Masters-Rudnick & Associates, LLC

The Good Corporate Governance Specialists

Board Transformational Situations

Today, more than ever, companies are likely to experience significant upheavals that can profoundly affect the roles, relationships, and dynamics of the board of directors. Sometimes the company itself seeks the transformational event: a merger, a major acquisition, globalization of operations, planned CEO succession.
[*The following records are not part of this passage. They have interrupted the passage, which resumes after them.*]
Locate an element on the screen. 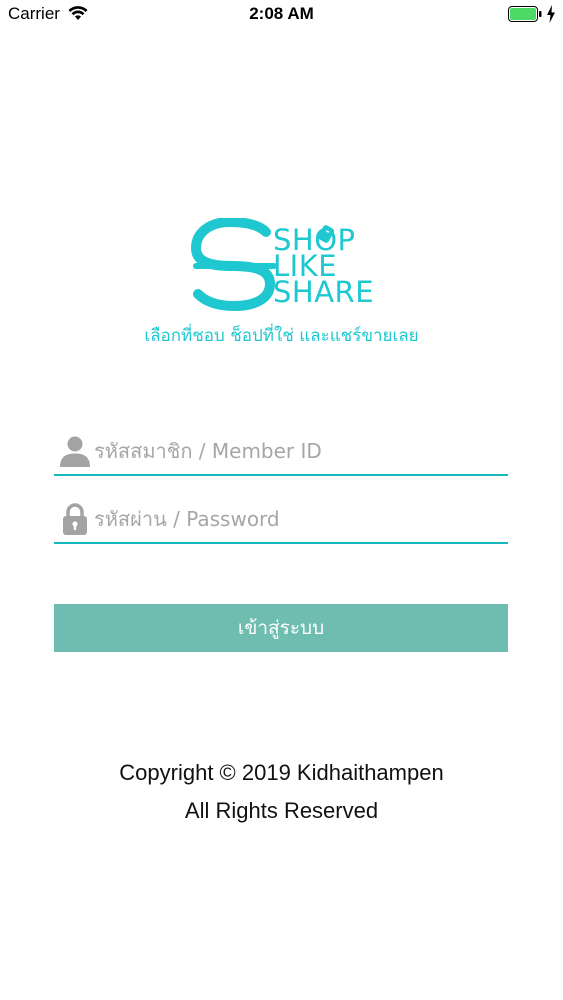  logo-text-share: SHARE is located at coordinates (324, 292).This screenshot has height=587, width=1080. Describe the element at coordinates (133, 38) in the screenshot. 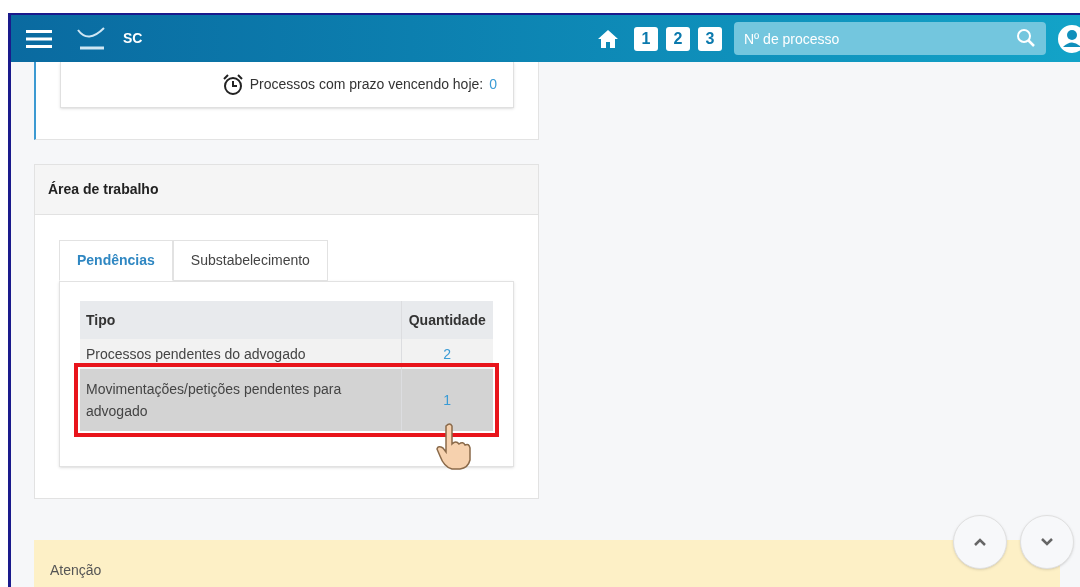

I see `site-label: SC` at that location.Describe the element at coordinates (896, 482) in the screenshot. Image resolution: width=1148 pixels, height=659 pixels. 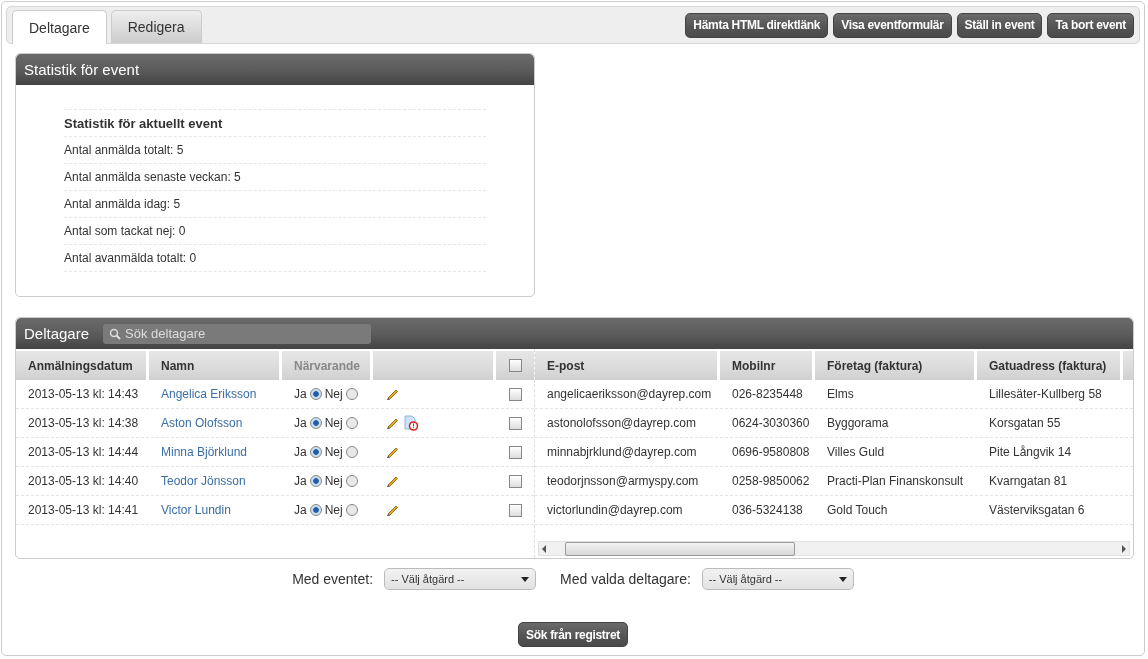
I see `table-cell-text: Practi-Plan Finanskonsult` at that location.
Often the event comes as an unwelcome surprise: a hostile takeover, corporate scandal, proxy fights, company negligence, or unplanned CEO succession.

In each of these situations, the chief governing entities of the company the CEO and the board may find their roles altered, or the board may feel that they should be altered:

  • In the event of corporate scandal or company negligence, the board may assume an intensified oversight and monitoring role.
  • With the advent of a new CEO, whether planned or unplanned, the sharing of authority and the relative roles of the board and management may have to be re-established and a new working relationship forged.
  • Private companies preparing to go public may need to replace much or all of their board.
  • Mergers and acquisitions can mean new board members and unanticipated changes in board dynamics.
  • When a troubled company emerges successfully from its problems, the board may find that the factor that unified them was the crisis and their response to it. In the newly stabilized environment, directors may have to readjust their roles as the company moves forward.
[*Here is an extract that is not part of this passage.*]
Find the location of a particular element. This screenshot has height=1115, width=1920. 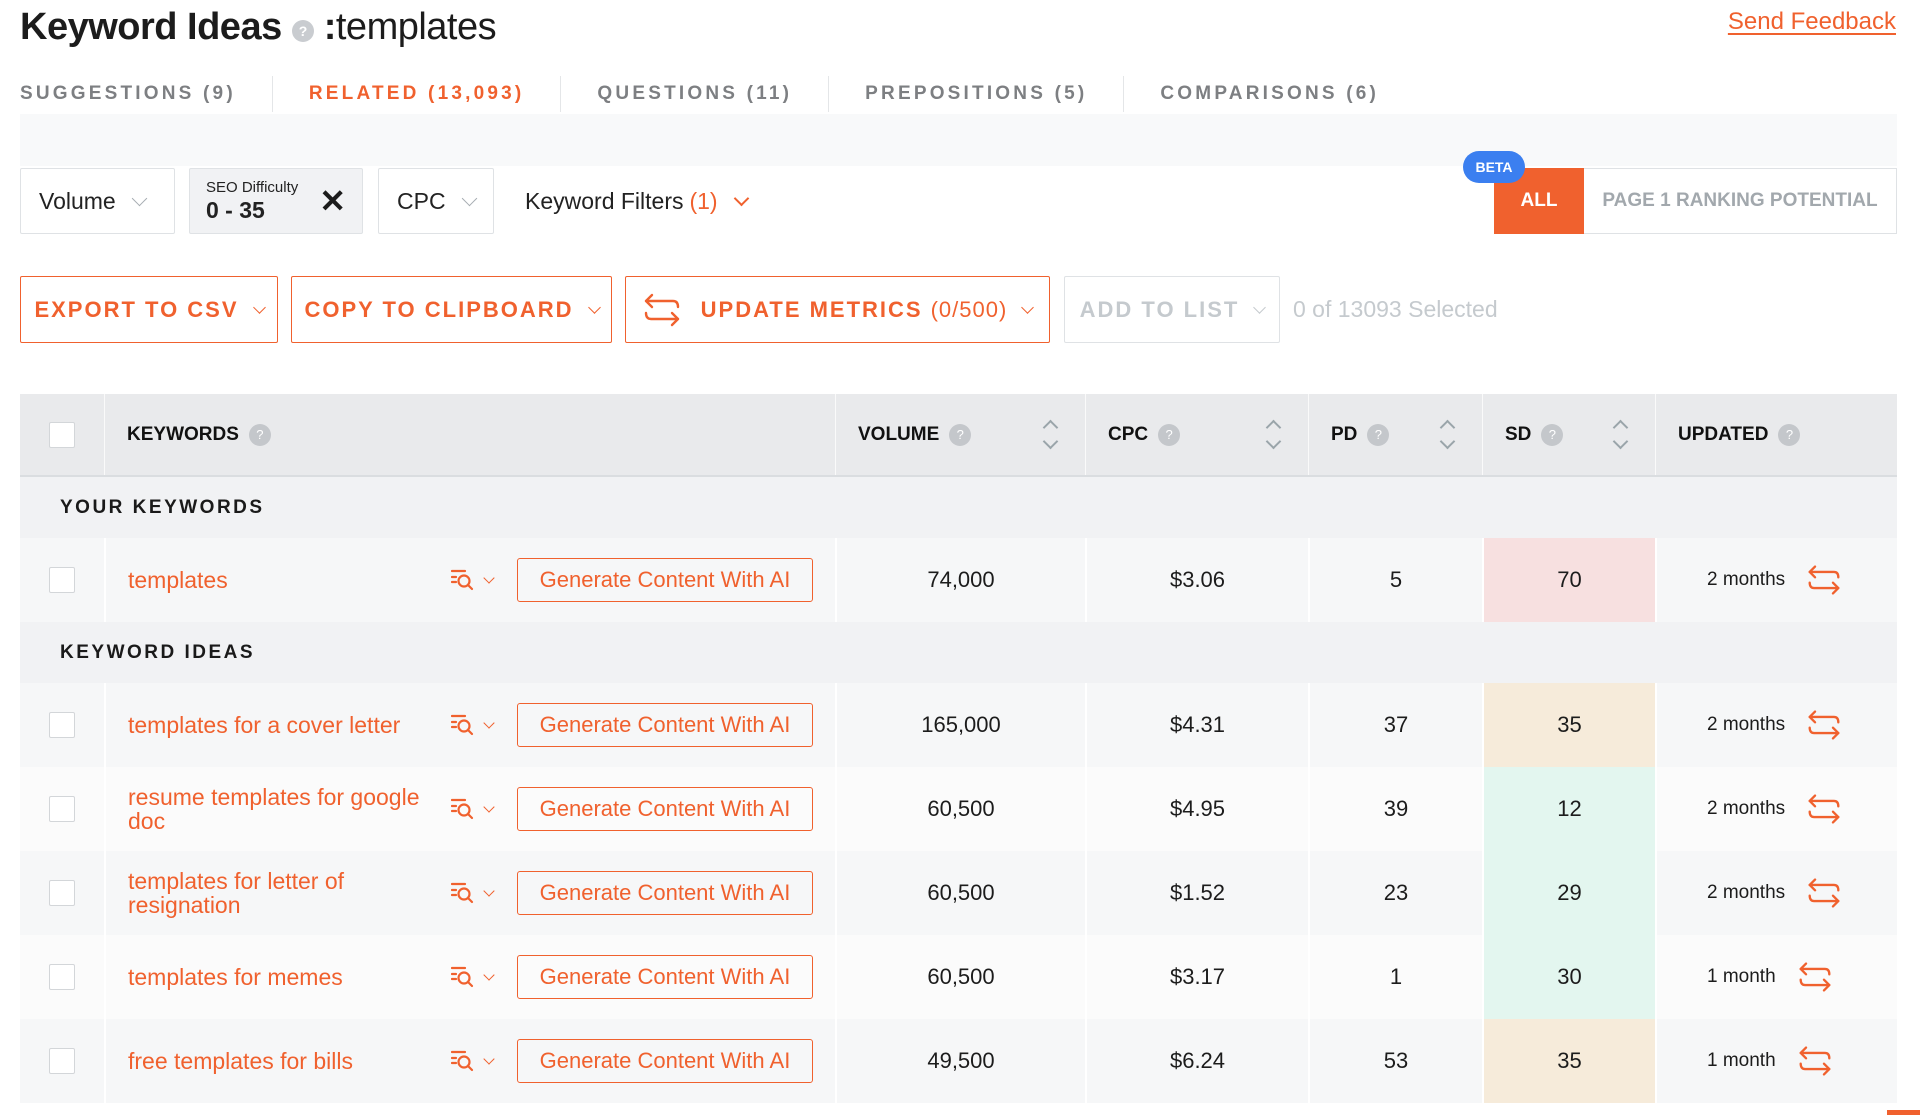

seo-difficulty-label: SEO Difficulty is located at coordinates (252, 188).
Masters-Rudnick & Associates offers advisory services designed to help boards and CEOs address key corporate governance and board issues before, during, and after such transformational events. We can:

  • Help formulate policies and procedures designed to smooth board transformations and prevent corporate crisis
  • Facilitate board transformation from the old state to the new
  • Improve board dynamics following transformation

Acting as trusted advisors to CEOs and boards, we help ensure that board transformation results in an appropriate, high performing governance body, and in the case of unwelcome surprises that the governance structure emerges stronger than ever.